I confess I never really thought of Hamlet's last words until I watched the PBS production of the recent Royal Shakespeare Company's performance. They take out the aftermath of Fortinbras picking up the shattered pieces of Denmark, and end simply with Horatio's words: "Good night, sweet prince, / and fights of angels sing thee to thy rest." Yet just before this, Hamlet's final words just before death are quite strange, eerie, interesting:
"The rest is silence" (V.ii).
The rest is silence. As in the interview for the PBS special, the actor who plays Hamlet says he is going off into oblivion. It is as if he has gotten his answer to the problem in the "to be or not to be" speech. For, indeed, it is the fear of things to come, the "undiscover'd country" that makes cowards of us all--that is, if living is cowardly. I am struck, as a specialist in the study of religion, in this particular phrasing--"the rest is silence." Indeed, the interpretation of oblivion may be preferred, may be most correct. But, there is another way to read it. Silence, indeed, need not mean oblivion--it need not be Lear's "nothing." Silence could be a more poignant word for peace. After the noise of life, a particularly neurotic one in Hamlet's case, silence/peace. Not the noise of the inferno, but perhaps not the choirs of heaven either: a completely unimagined, unimaginable silent peace; not oblivious nothing but superfluous silence. I am reminded, however, of ancient traditions of holy silence. For example, it is said (in the Letter of Aristeas) that the entire officiation in the temple is done in silence. It is as if silence is the necessary auditory posture before God. In the Discourse on the Eighth and the Ninth, a Hermetic work, an adept ascending through the heavenly spheres, observes the angels singing songs in silence. This paradox of songs and silence also appears in the work found with the Dead Sea Scrolls called the Songs of the Sabbath Sacrifice, depicting heavenly praise by the heavenly host on the Sabbath. Silence, in fact, is often associated with the most holy and most heavenly, as if silence were the result of perfect harmony. Was Shakespeare tapping into something of the silence of an afterlife of rest? I mostly doubt it. But I do wonder...especially when we reread the second word of "the rest is silence."

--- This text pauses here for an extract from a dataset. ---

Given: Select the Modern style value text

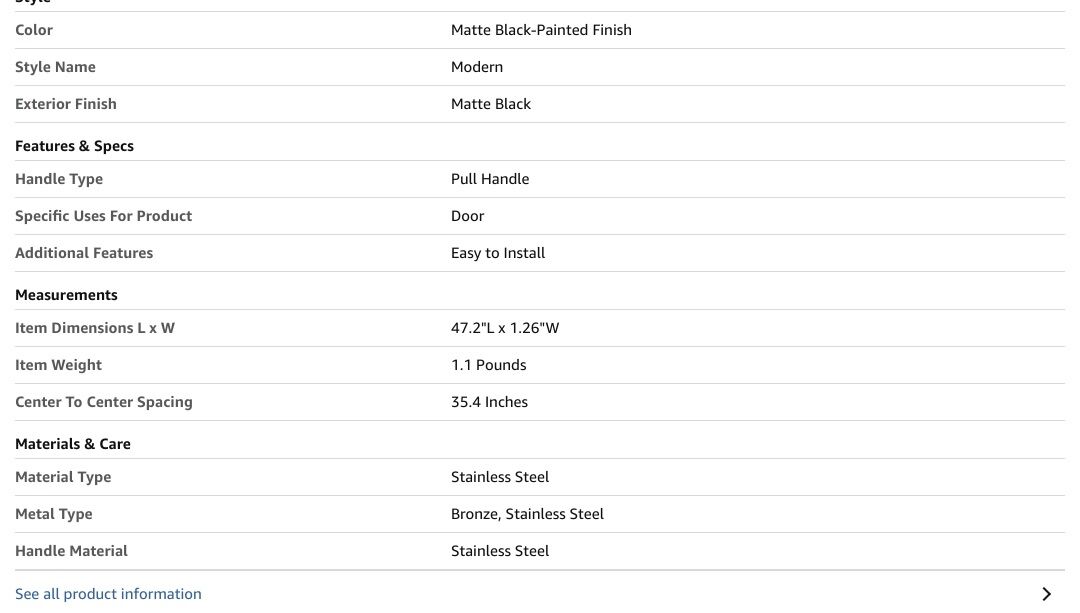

As readers we have been assuming that "rest" means "what remains." But what if it means something more like "repose." The rest, the cessation of work, is silence, itself a synonym of rest. In this reading, "the rest is rest." It is a tautology, something the opposite of Lear's "nothing" because it is complete in and of itself. We should note that in the ancient Jewish tradition, particularly prominent in Rabbinical writings and thereafter the Sabbath--the day of rest--is a precursor of the world to come; that is, the world to come is an everlasting rest. This did carry over into Christianity--for example, St. Augustine's Confessions and City of God both end with a meditation of heavenly rest based upon an exegesis of Gen. 1:1-2:3. The afterlife as "rest" is such a truism these days that we abbreviate it as "R.I.P." Rest is peace. Rest is silence. Perhaps complete nothingness, complete oblivion would be best for Hamlet, but his last words have a doubled edge. It could mean that the "undiscover'd country" is no country at all, that it is nothing--a fairly radical statement. Or it could be tapping into the extensive Jewish and Christian associations of the afterlife with rest, peace, and silence. It is up to the audience to decide, and that ambiguity in phrasing that could go either way is, indeed, how Shakespeare's speech continues to live with us, how it speaks to so many different people of such different dispositions. It, it seems, never rests. It is never silent.